Study text ->
Attack

In association with heise online

The identity matrix for 64-bit functions consists of 64 by 64 bits. Their 64 hexadecimal row values can be derived in the same way as in the 8-bit example. A binary editor like bvi or a short Perl program can be used to write the identity matrix to a file. We use dd to deposit this file on the disk drive we have connected via SATA:

# dd if=/tmp/unitymatrix.bin of=/dev/sda bs=1K seek=244193758

After installing the drive into the S325, block 1001 of the protected disk contains the decrypted rows of our matrix A^-1 in sequential. Here are the first few of the 64 rows:

0000000000000100
0000000000000004
0000000000008000
0000000000000080
0000000000000040
0000000000000200
0000000000000002
0000000000000010
00000000000009ef
0000000000000400
0000000000000020
...

Together with a matrix multiplication program written by Harald Bögeholz, who came across a GStor hard disk that uses this type of encryption, this matrix already produces the complete decryption algorithm. The only thing left to do is match its byte order (Endianness) when sequentially reading and writing the 64-bit values via fread() and fwrite() to that of the row values in our identity matrix.

The matrix consisting mainly of zeros, not only indicates that our assumption was correct, but also that the encryption is extremely primitive, even for a linear map. Although Raidon's engineers may have devised a highly complicated algorithm with dozens or even hundreds of lines of code, the algorithm's linear behaviour allows us to fully describe it, via the matrix we determined.

Now it is no problem to extract an image of the encrypted partition via dd, decrypt it using the program, and mount it via cloop. We have cracked the encryption completely.

Staray S125

When informed of our findings, vendor Raidon was co-operative and very willing to share information. The first thing we learnt is that the encryption algorithm varies with the hard disk drive inserted – probably according to serial number or type. The decryption matrix is indeed slightly different with a different hard disk, so that the attack has to be redone from scratch for every hard disk drive used with the enclosure.

Raidon also informed us that the Staray S125 enclosure, which is unlocked via Windows software instead of a PIN pad, uses the same encryption algorithm. Encryption no longer being an obstacle we can now look at the S125 controller's administrative information, which appears to be located somewhere on the hard disk.

As there were only a few zeros between the end of the first partition and the encrypted MBR, the admin information is probably located at the end of the disk. We therefore start our read operation at the end of the second partition, using hexdump's compressed display mode as before:

# dd if=/dev/sda bs=1K skip=488375936 | hexdump -C

00000000  00 00 00 00 00 00 00 00  00 00 00 00 00 00 00 00  |................|
*
0095c010  d8 00 00 00 31 32 33 34  35 00 00 00 00 00 00 00  |....12345.......|
0095c020  00 00 00 00 00 00 00 00  00 00 00 00 00 00 00 00  |................|
*
...

Supplied material ->
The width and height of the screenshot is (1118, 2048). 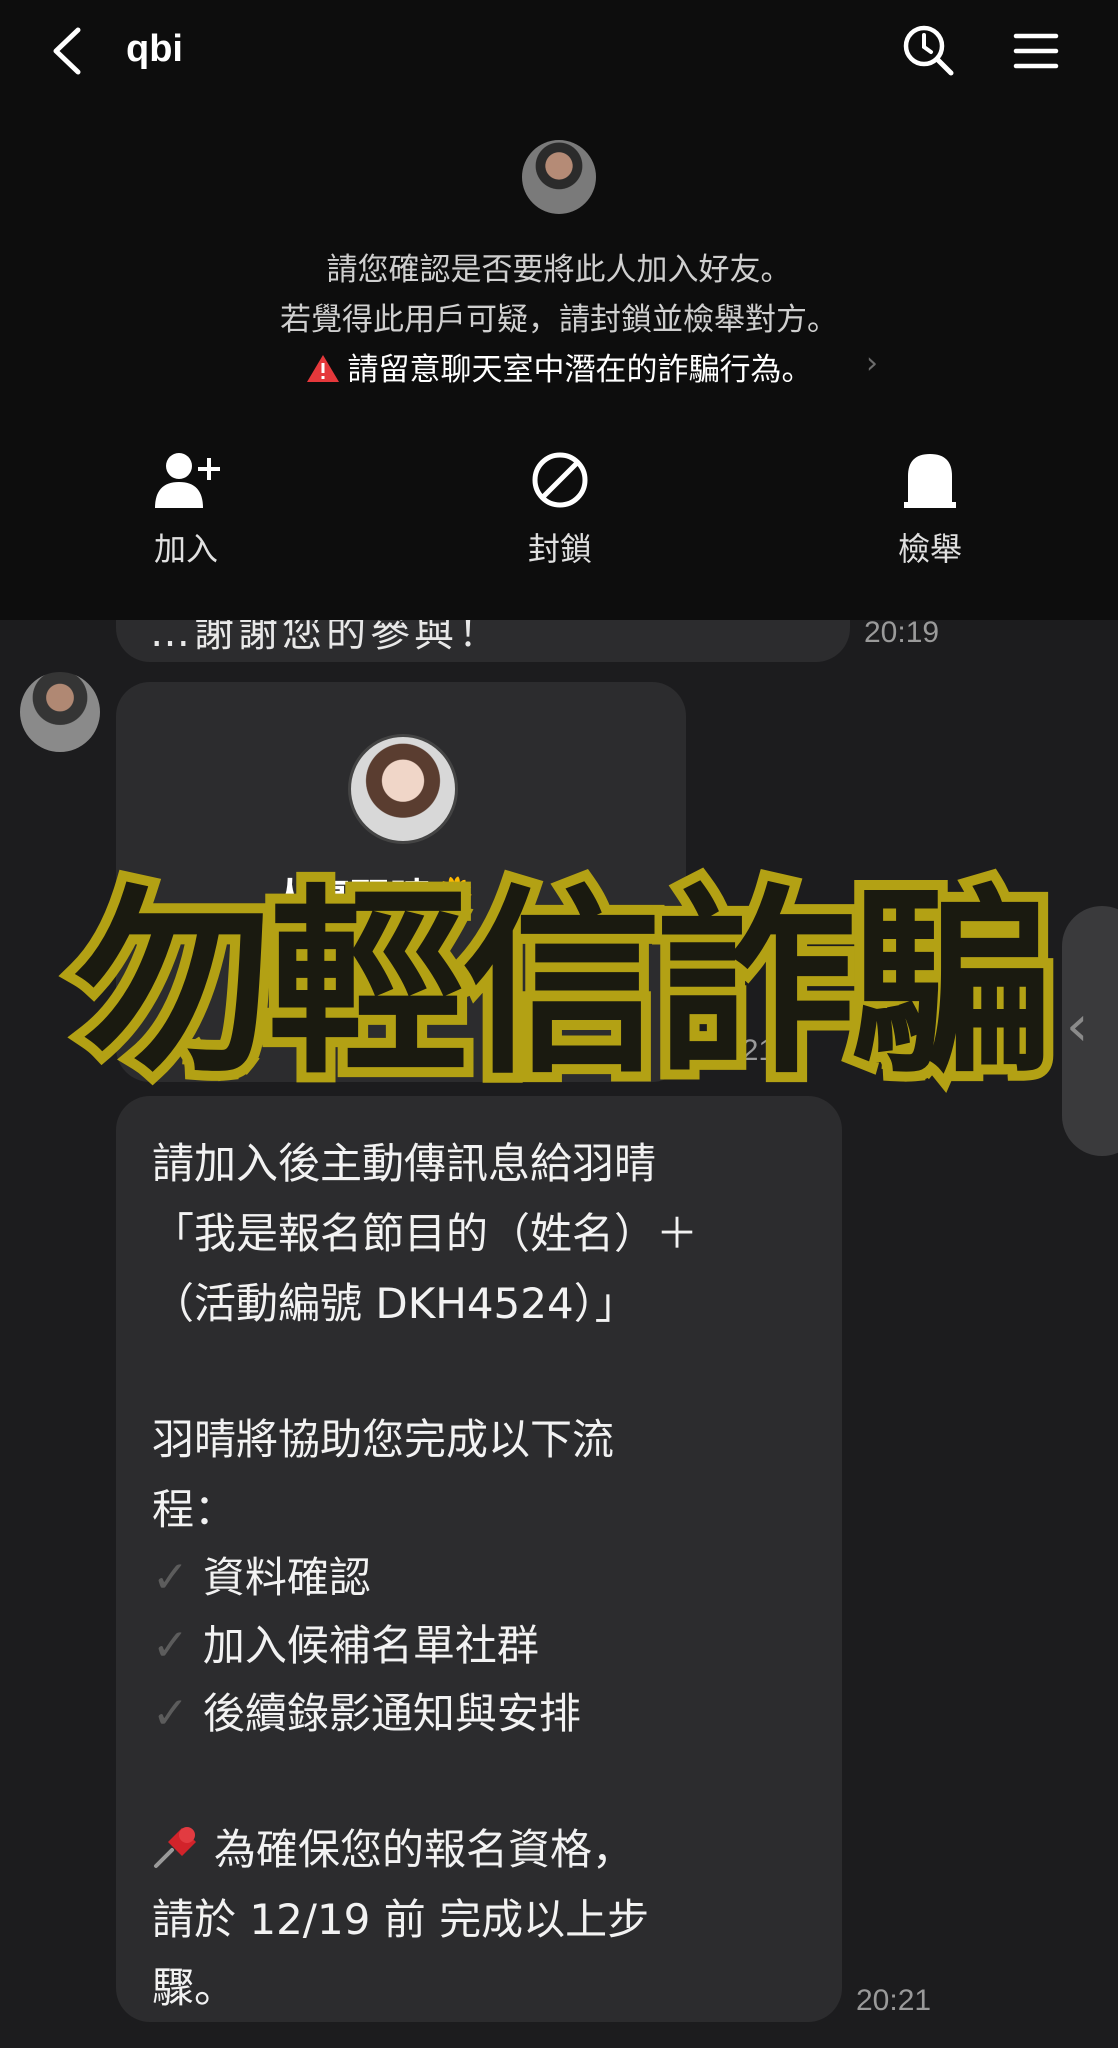 I want to click on menu-button, so click(x=1036, y=51).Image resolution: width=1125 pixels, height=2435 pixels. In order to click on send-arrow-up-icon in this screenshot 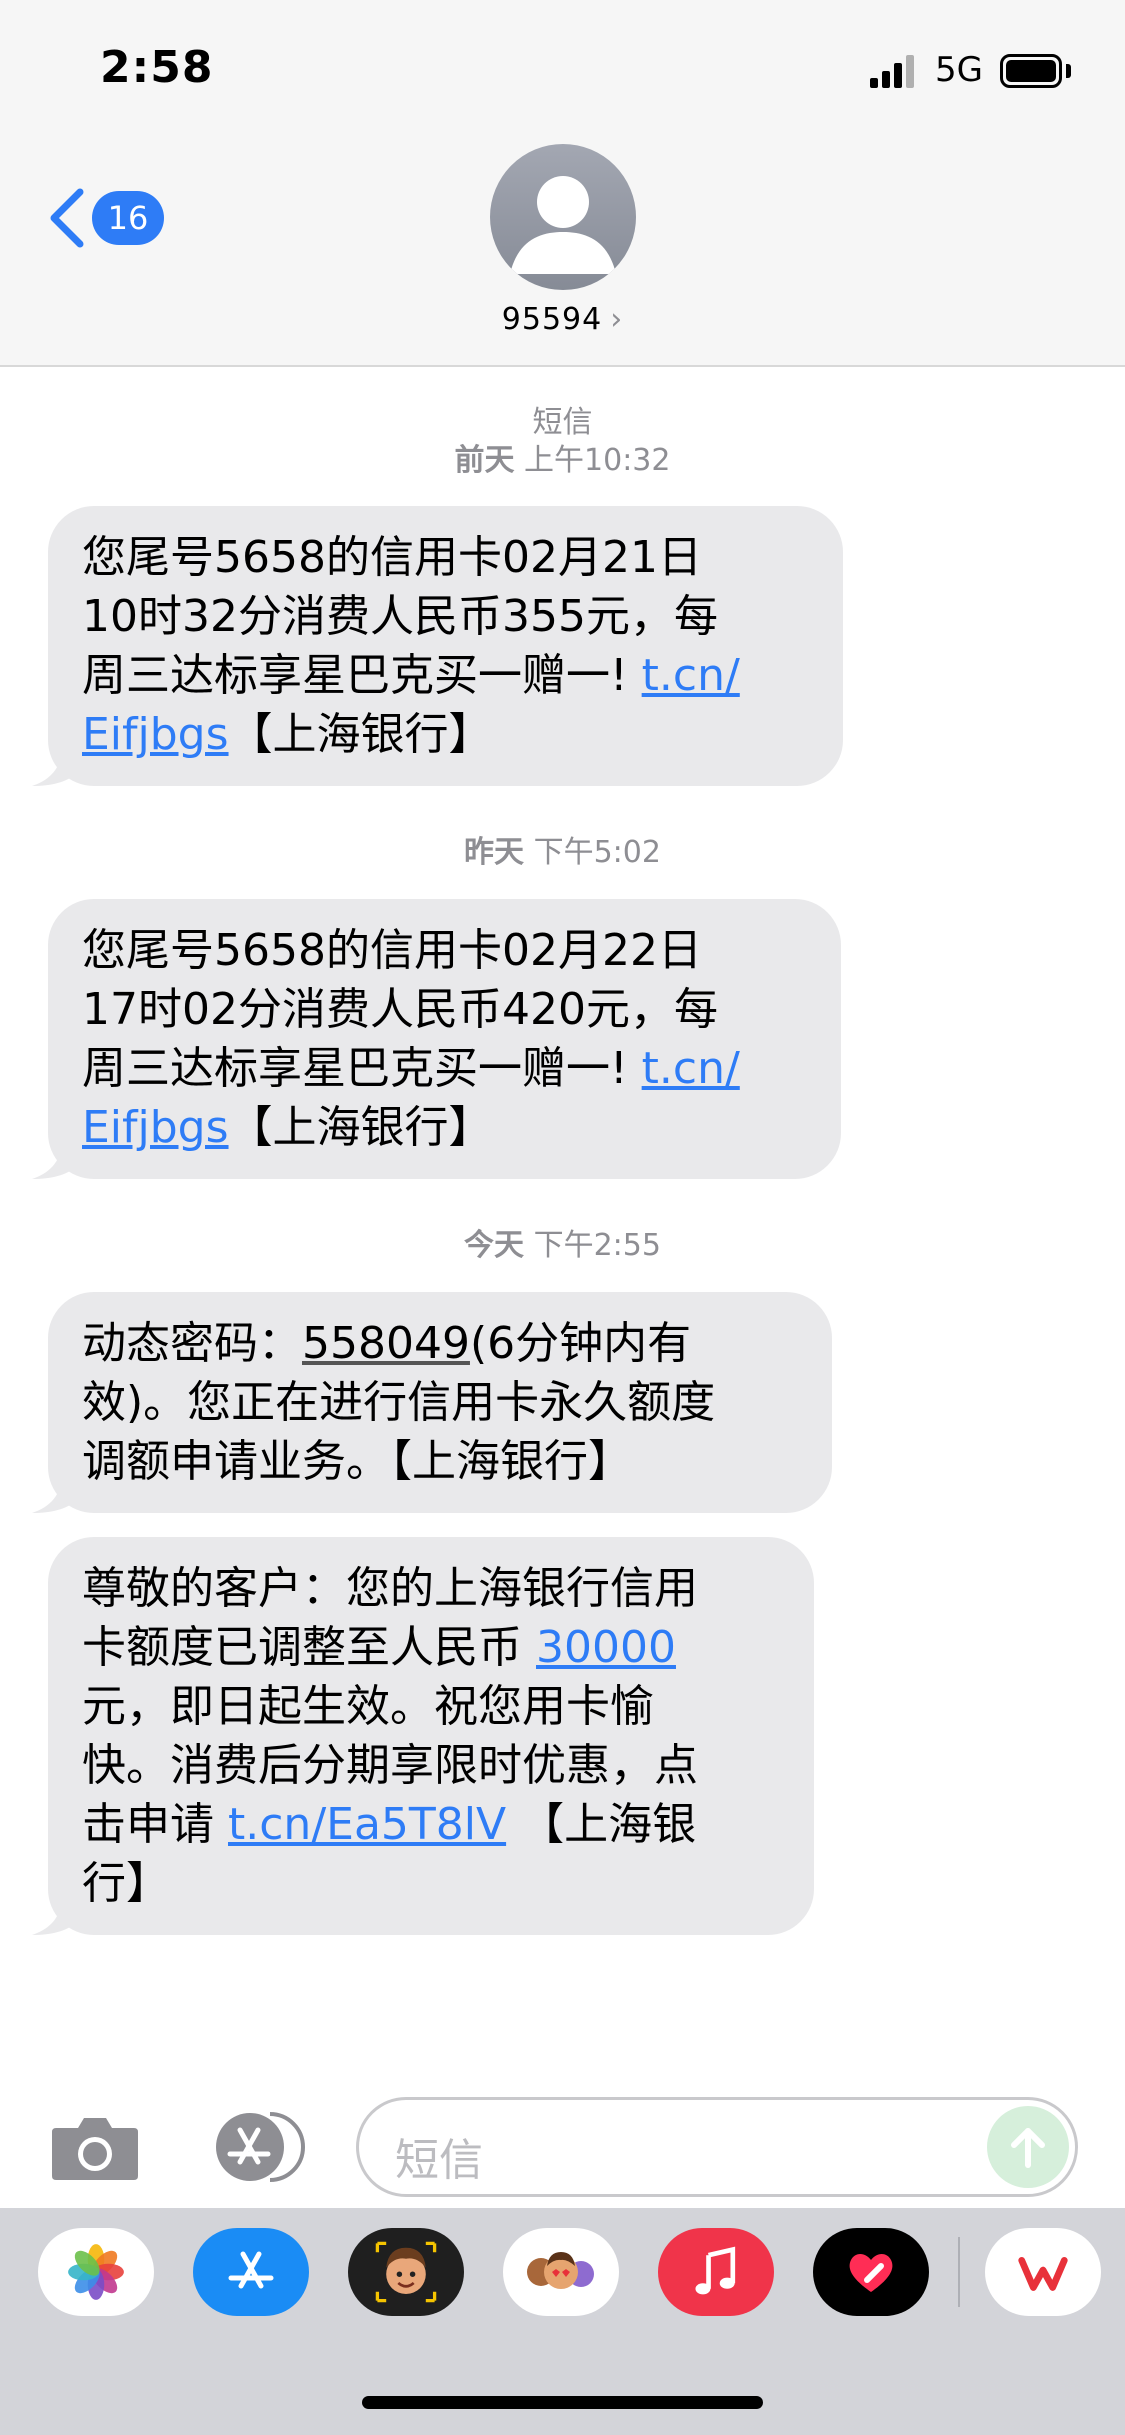, I will do `click(1028, 2148)`.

Task description -> Please pick up the article on cracking the encryption of Raidon's Staray disk enclosures from where it stops and carry it on.

Exercise response ->
Ouch! The first result already reveals the enclosure's PIN in plain text. The Staray S125's protection therefore is a total loss.

Fuelled by our success, we also cast a glance at the corresponding disk region in the S325's setup. But here, the PIN is not returned in plain text. Small changes to the PIN result in completely different entries in the relevant area. It seems that the S325 offers better quality encoding, which appears to require far more analysis effort. However, as we have already cracked its encryption, we don't consider it necessary to investigate the S325 any further.

Conclusion

Our earlier conclusion unfortunately remains unchanged: Cheap hardware offers cheap encryption. The USB storage market has been flooded with budget products, and a vendor wanting to successfully introduce a storage solution with hardware encryption needs to produce it as cheaply as possible. However, vendors tend to economise in the wrong place by incorporating budget encryption. Developing a secure encryption system costs money, and vendors have to find a balance between manufacturing costs, data throughput and security, taking in to account the limited processing power of these controller chips.

While the Staray S products, in the case of physical loss, may prevent casual snooper from accessing the data without authorisation, the same can be achieved, just as effectively and more cheaply, with a free software product like TrueCrypt. The encryption algorithms used in these programs are currently regarded as uncrackable, even with state-of-the-art technology, provided that a strong password is used. (cr)